I have been running around in circles trying to get everything done. I know you have days like that,too. Lately it seems like I have decades like that. I didn't post last week, because I was working at the election (sorry) and today is almost over. I haven't had a single minute to write anything post worthy. So I decided to post a segment from (drumroll please) Dumber than Dirt. This is Part one. Come back next week for Part Two.
Dumber than Dirt
A Preposterous Parable For Pigs and People
By Linda Garner
(You will find many p’s in this phable, and no f’s. Instead of f’s you will phind ph.) Have phun!
There was trouble in Pigville. Big, big, pig trouble in Pigville. You see, the pear crop was dying out. Pears were the phavorite phood of every single pig who lived in Pigville. Of course, they were not in danger of starving. They wouldn’t go hungry, because there were lots of other phine pig delicacies growing in Pigville. There were peas, potatoes, parsnips, petunias, and parsley in abundance. Pigs enjoyed all of these phine swine phood. But you see, the pigs who lived in Pigville were particularly phond of pears. In phact, they loved pears. They craved pears. Unphortunately, a pear blight had destroyed most of the crop.

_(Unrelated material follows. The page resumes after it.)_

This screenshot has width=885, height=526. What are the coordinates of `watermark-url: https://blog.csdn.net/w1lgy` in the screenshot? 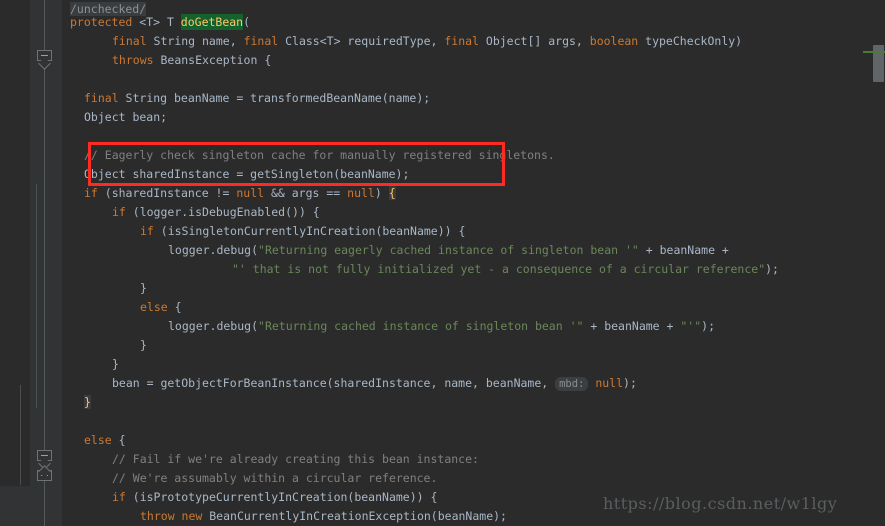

“Whatever shall we do?” asked Percival at the Pigville town meeting. “I call for solutions.”
“I’ve an idea,” said Parley P. Pigg. “Perhaps we could move to Piggadelphia where we can buy pears at the Piggley Wiggley.”

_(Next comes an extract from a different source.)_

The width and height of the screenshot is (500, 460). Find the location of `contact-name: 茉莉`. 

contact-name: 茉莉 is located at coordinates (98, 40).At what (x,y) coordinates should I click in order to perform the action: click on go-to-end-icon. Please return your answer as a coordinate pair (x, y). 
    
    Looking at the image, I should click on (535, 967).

(If you happened to have guessed that Parley P. Pigg was the little piggy who went to market, you just might be correct.)
“I hate to think of moving to the city,” said Priscilla Pigg, Parley’s wife. “It will not be good for the children. A pharm is still the best place to raise piglets. We don’t want them to turn into hams, after all.”

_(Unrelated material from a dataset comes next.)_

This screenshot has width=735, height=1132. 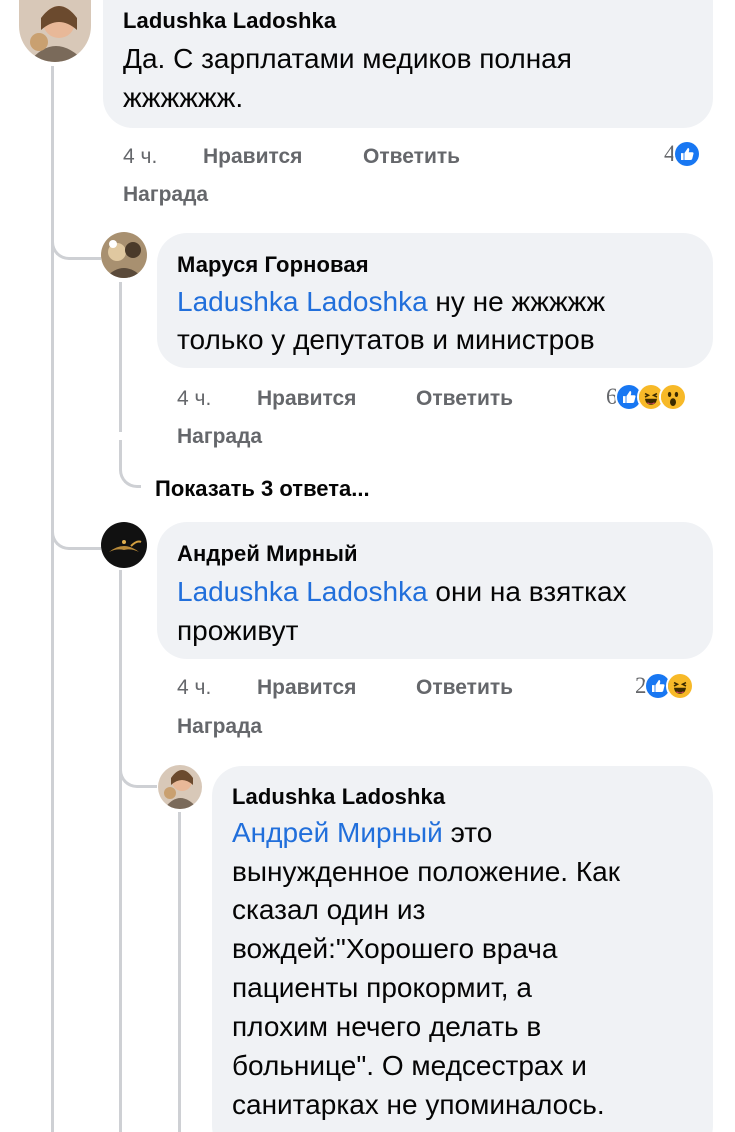 I want to click on like-icon, so click(x=686, y=154).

Could it be that Priscilla was the little piggy who stayed home?)
Prudence Pigg was next to speak. Being a very practical pig, she suggested moving to Hawgtown where pears were plentiful, but Pompous Pigg politely protested. Pompous Pigg, you see, was very particular and some might say prideful. He felt that Hawgtown was not very prestigious. There was much discussion and eventually, you might say the idea of moving to Hawgtown phell phlat on its phace.
The Pigfolk were pheeling a little down about things, when it was decided to send the three little pigs, (yes, the very ones you’ve heard of), oph on an adventure to phind a new place to live. So that is how Peter, Polly, and Parry Pigg happened to go off to seek their phortune. There is another story you may have heard about these pigs, but this is the true story.
Aphter the three little pigs had wandered about in the woods of Piggsylvania for about 40 days they found a wonderful spot to build a new town. It was a Pig’s Pearadise, for there were many wonderful varieties of pears growing hogwild. It wasn’t far from Swine Lake, and it was half way to Hog Heaven. There were plenty of materials to build houses of straw, sticks, or brick, and room to grow every kind of pvegetable imaginable (see glossary on page 5). It was absolutely perphect in every way, except one. The nearby phorest was inhabited with spiders. Now these particular pigs were not particularly phond of spiders.
Do you like spiders? Would you like them better if they were jumping spiders? That’s right, these were jumping spiders, and these jumping spiders liked nothing better than to jump on pigs, and tickle them with their spider feet. Now wherever the jumping spiders tickled you, you would immediately grow an ugly wart. Not only were the warts ugly, but they were itchy. What were the pigs to do? Should they move to this Pigg Pearadise complete with jumping spiders? Or, should they stay put in Piggville with no possible hope of pears?